Can you set out every line of the material below as a numbered list, skipping any blank lines and leaving the pictures out?

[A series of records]
-- BEGIN --

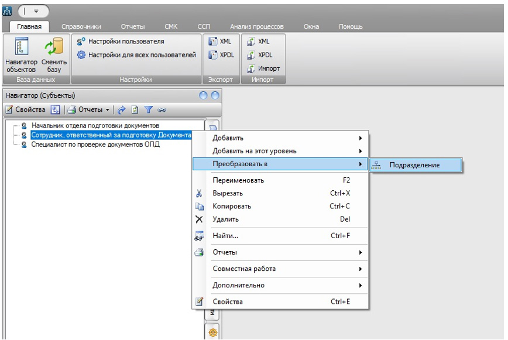Image resolution: width=508 pixels, height=340 pixels.
Task: Click the filter funnel icon in navigator toolbar
Action: [x=148, y=109]
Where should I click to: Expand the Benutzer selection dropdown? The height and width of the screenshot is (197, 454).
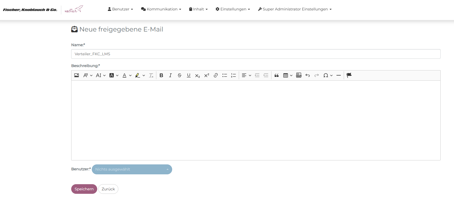pyautogui.click(x=132, y=169)
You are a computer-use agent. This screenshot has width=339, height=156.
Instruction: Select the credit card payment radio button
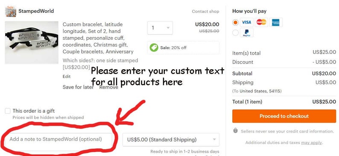[x=235, y=22]
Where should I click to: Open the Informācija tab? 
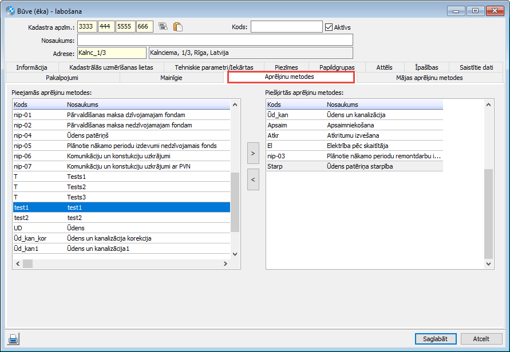coord(31,67)
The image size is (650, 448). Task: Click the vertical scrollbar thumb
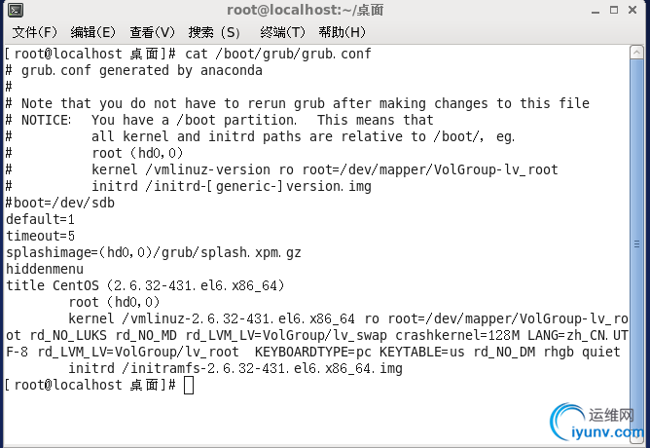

-- END --

- _Correct response_:
1. Image resolution: width=508 pixels, height=340 pixels.
2. Task: Click the filter funnel icon in navigator toolbar
3. Action: [x=148, y=109]
4. Where should I click to: Expand the Benutzer selection dropdown? The height and width of the screenshot is (197, 454).
5. pyautogui.click(x=132, y=169)
6. You are a computer-use agent. This screenshot has width=339, height=156.
7. Instruction: Select the credit card payment radio button
8. [x=235, y=22]
9. Where should I click to: Open the Informācija tab? 
10. coord(31,67)
11. The image size is (650, 448). Task: Click the vertical scrollbar thumb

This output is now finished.